I spent a considerable amount of time on this issue while I was at the Office of Management and Budget in the first Bush Administration. I can tell you that the widespread use of these financing mechanisms contributed to extraordinary increases in Federal Medicaid expenditures in the late 1980s and early 1990s. For example, in 1989 we found that three States were drawing a combined total of $23 million from Federal funds through provider taxes and donations. This number increased to eight States drawing an additional $300 million in 1990, and by 1991 more than half of the States were drawing an incredible $12 billion.

In 1991, Congress passed the “Medicaid Voluntary Contribution and Provider-Specific Tax Amendments of 1991,” the first piece of stand-alone Medicaid legislation in the program’s history. This law set out strict conditions that States must meet in order to use taxes levied on health care providers as part of their State dollars eligible for Federal Medicaid matching funds. The law said the taxes must be:
•Broad based, or applied to all members of a definable group. For example, they must apply to all hospitals, not just psychiatric hospitals;
•Uniform, with all providers within the group being taxed at the same rate; and
•Not part of a “hold harmless” agreement where the funds are returned to the providers either directly or indirectly.

The law also eliminated Federal Medicaid matching payments for provider donations, except in very limited circumstances. After significant consultation with the States, CMS published a final regulation implementing this law in 1993. The rule laid out a process for States to request waivers of certain provisions for tax programs that are not broad based or uniform. The “hold harmless” provision, however, cannot be waived. In an effort to improve State compliance with the law, in 1995 CMS issued detailed regulatory guidelines explaining the Donations and Tax rules.

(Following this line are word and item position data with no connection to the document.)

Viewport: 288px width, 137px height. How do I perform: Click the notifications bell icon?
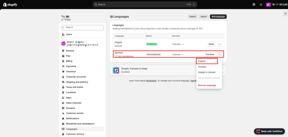[x=261, y=5]
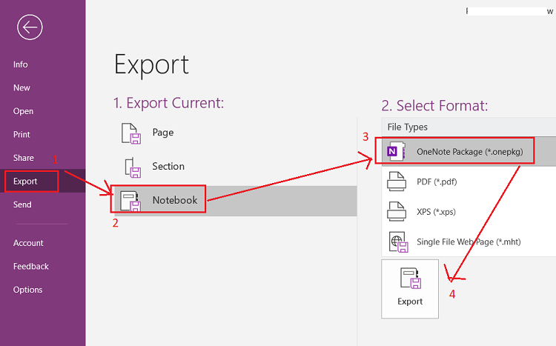Click the PDF printer icon
Viewport: 556px width, 346px height.
tap(397, 182)
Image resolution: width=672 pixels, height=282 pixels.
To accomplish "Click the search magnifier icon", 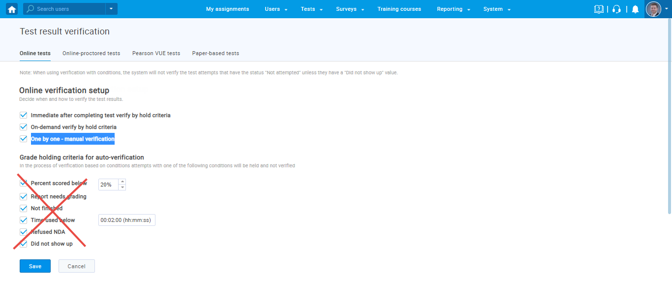I will (31, 9).
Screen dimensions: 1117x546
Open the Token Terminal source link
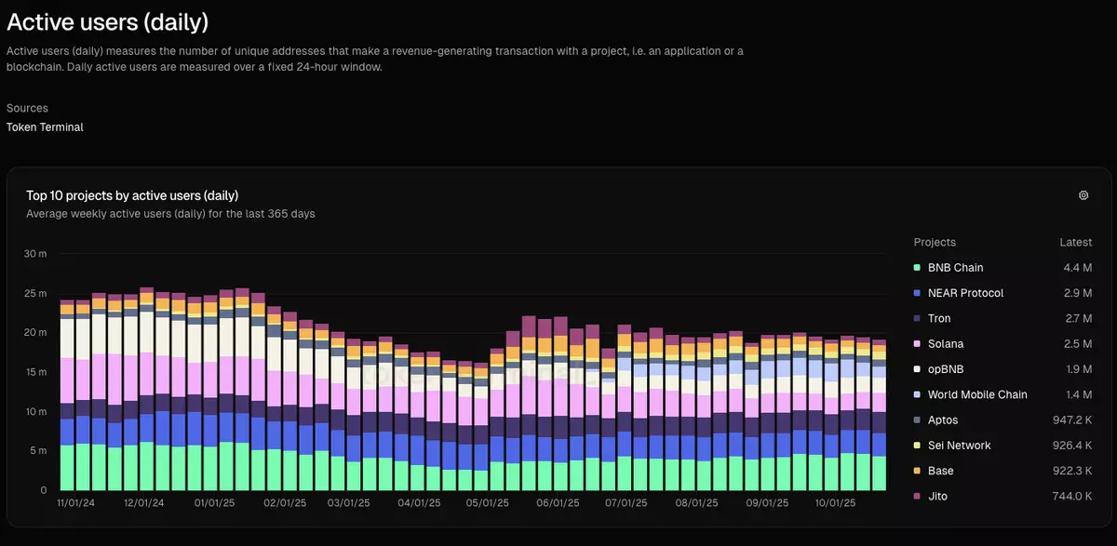45,127
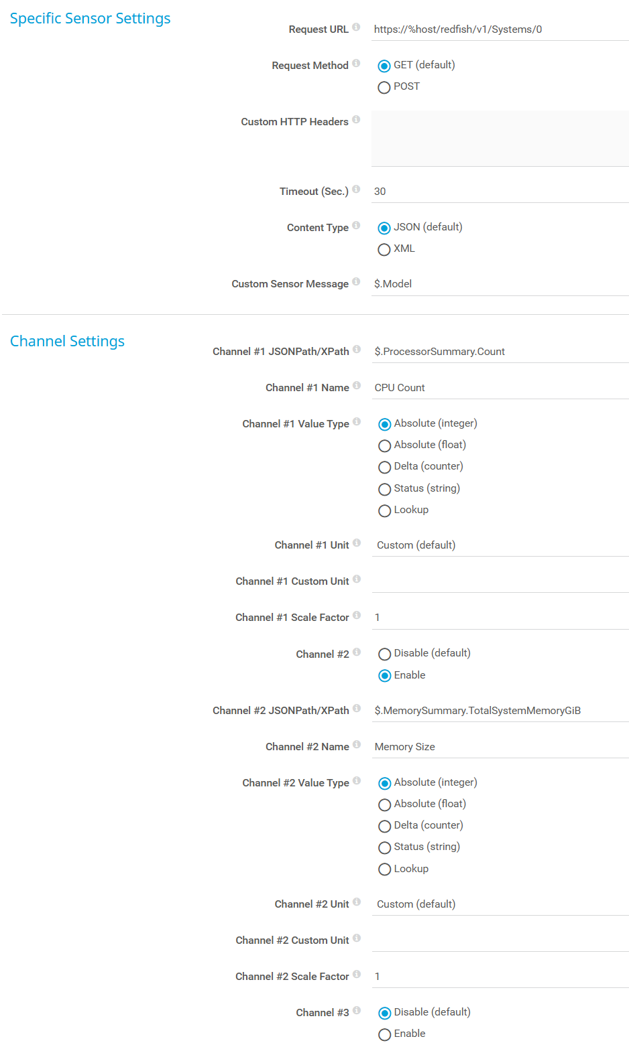Show help for Channel #1 JSONPath/XPath
The height and width of the screenshot is (1051, 629).
357,350
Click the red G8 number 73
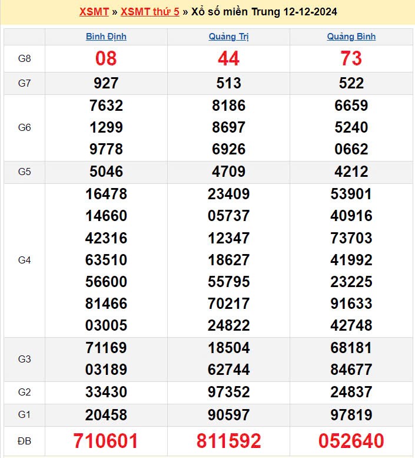This screenshot has width=415, height=458. [x=351, y=58]
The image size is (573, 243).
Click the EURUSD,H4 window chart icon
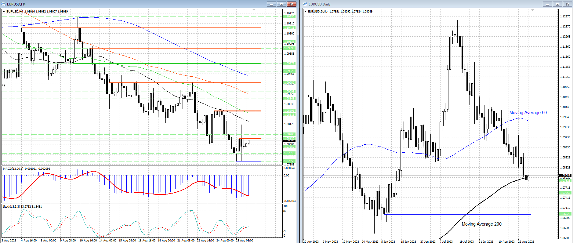(4, 4)
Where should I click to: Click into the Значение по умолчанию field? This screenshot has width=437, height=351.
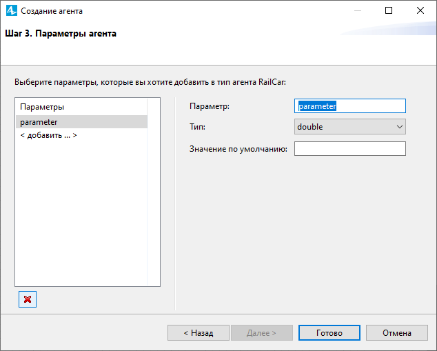(x=350, y=148)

In 1997, CMS notified States that if legislation explicitly ending the use of impermissible taxes and resolving outstanding State liabilities was not passed, CMS would have no choice but to ask the Department of Justice to pursue enforcement measures to resolve States' liabilities. Also in 1997, the Balanced Budget Act (BBA) banned States from using Federal Medicaid matching funds for purchases unrelated to health care, such as building roads and bridges. In 1998, CMS proposed legislation to allow the Secretary to work out compromises with States regarding large unallowable funds States received, rather than having to refer these cases to the Justice Department. Although this proposal never became law, due to the other restrictions I discussed, it appears that today States generally have stopped attempting to exploit this particular loophole.

Disproportionate Share Hospitals

Another financing mechanism commonly used by States has its roots in the early 1980's. In 1981, Congress recognized that some hospitals were treating a large number of uninsured patients thereby increasing their uncompensated care costs (UCC). As a result, these hospitals were taking in far less revenue per patient and experiencing difficulty remaining open. With the passage of the Omnibus Budget Reconciliation Act (OBRA) of 1981, Congress allowed States to pay more to hospitals treating a disproportionate share of uncompensated care cases as a way to encourage these hospitals to continue treating needy patients. Although this program concept clearly represented a good idea, the States were slow to embrace it.

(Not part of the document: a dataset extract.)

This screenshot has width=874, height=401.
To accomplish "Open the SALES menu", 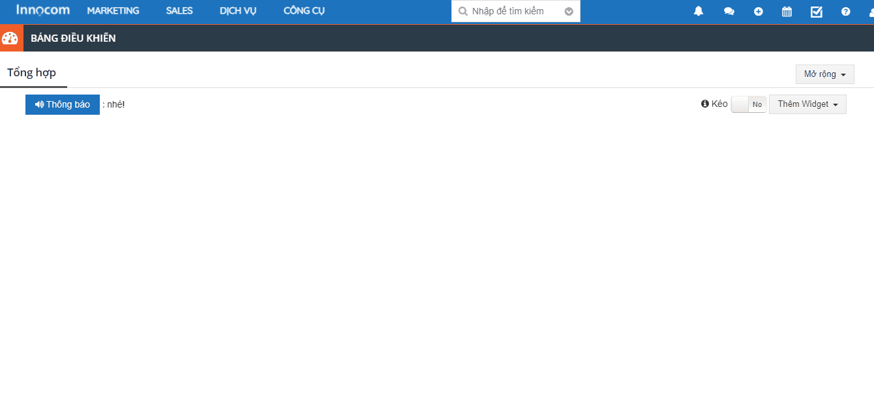I will pyautogui.click(x=179, y=11).
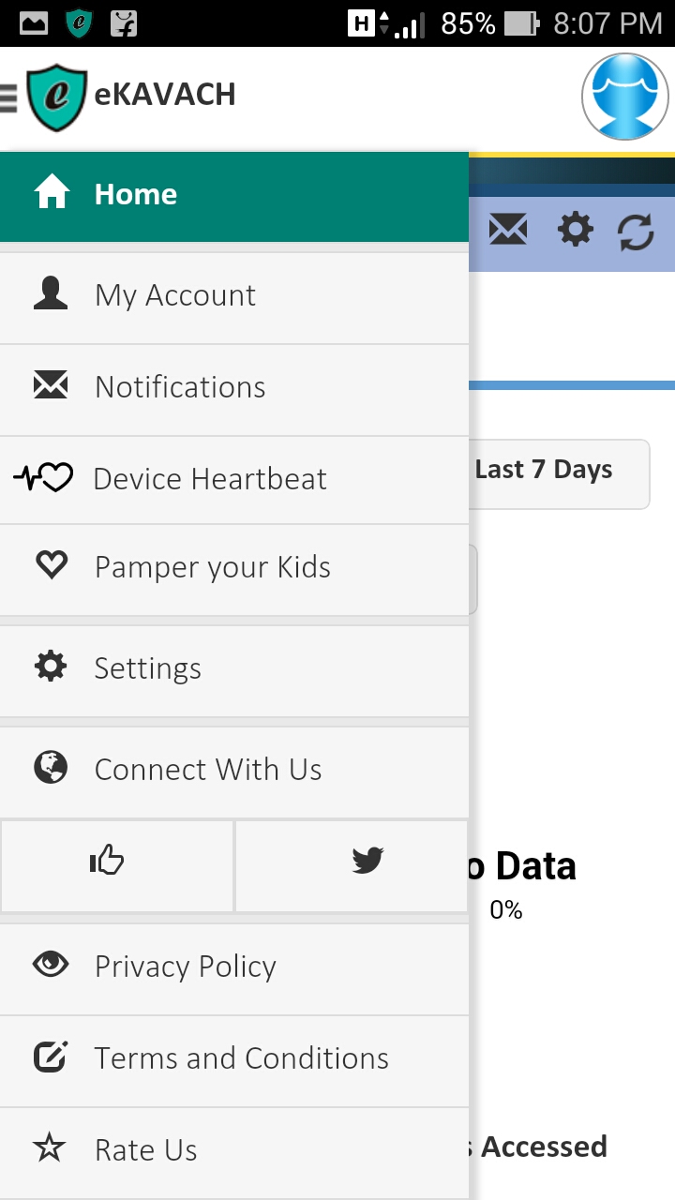The height and width of the screenshot is (1200, 675).
Task: Open the user profile avatar
Action: point(625,97)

A major change to the DSH law took effect in OBRA 1986, which prohibited the Federal government from putting any limit on payments made to hospitals that serve a disproportionate number of low-income patients with special needs. Then, in OBRA 1987, Congress created DSH payment rules and qualifications in law, specifically defining Disproportionate Share Hospitals and requiring States to pay additional funds to certain qualifying hospitals. OBRA 1993 further restricted State use of DSH revenues by limiting the amount that States could pay to specific hospitals to 100 percent of their uncompensated care costs, further limiting abusive DSH practices.

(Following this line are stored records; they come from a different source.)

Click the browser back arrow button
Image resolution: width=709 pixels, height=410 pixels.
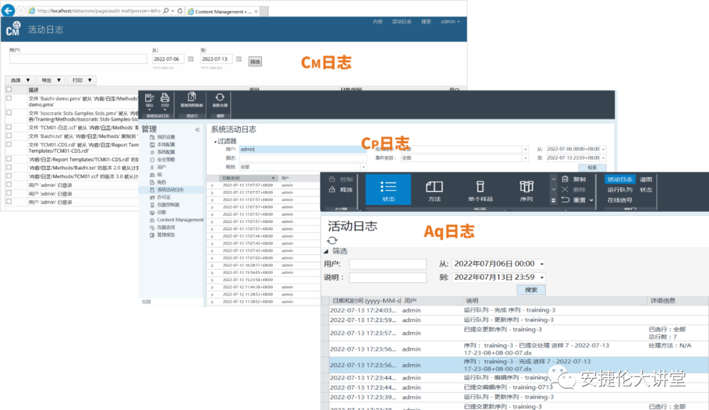click(x=9, y=10)
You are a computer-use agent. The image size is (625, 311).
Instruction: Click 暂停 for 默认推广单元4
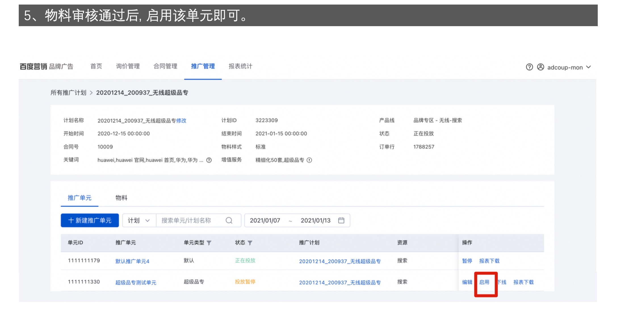point(467,261)
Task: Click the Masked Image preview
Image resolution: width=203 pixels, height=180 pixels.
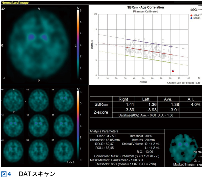Action: pos(181,149)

As OBRA 1993 took effect, States began looking for new ways to maximize Federal funds. One way States financed their share of Medicaid expenses was through IGTs. States have always been allowed to shift funds among the different levels of government to reduce administrative burdens. For instance, a County can transfer funds to the State, and States can use this money as their share of Medicaid expenditures. However, States provided DSH payments to public facilities that exceeded their Medicaid costs, receiving more Federal matching funds in the process, and these facilities could then refund some of the money to the State through IGTs (see attached chart 1). To end this practice, the Balanced Budget Act of 1997 mandated State-specific caps on the total level of Federal matching payments to State DSH hospitals.

Upper Payment Limits

As Congress mandated limits on DSH payments and restricted States' ability to use donations and taxes, States began exploring other creative ways to enhance their Federal Medicaid funding, such as maximizing their “Upper Payment Limit” calculations. In 1987 Congress had established Upper Payment Limits for State owned or operated inpatient facilities, in an effort to remove the inherent incentive for States to overpay themselves. However, under the revised rules, States still were allowed to exceed these UPLs for certain publicly owned providers. By calculating the maximum amount that Medicare would have paid to each Medicaid facility – the Upper Payment Limit – States were able to obtain extra Federal matching funds. Under this scenario, States could calculate the upper limit for both public and private hospitals and nursing homes in the aggregate, rather than separating public from private. This gave them the flexibility to pay public hospitals and nursing homes more than private facilities. As a result, public hospitals could then return money to the State. The State, in turn, could use these funds to obtain more Federal matching dollars. The State could then return a portion of its share of the money to the public facilities, and keep the Federal share for its own use (see attached charts 2 and 3).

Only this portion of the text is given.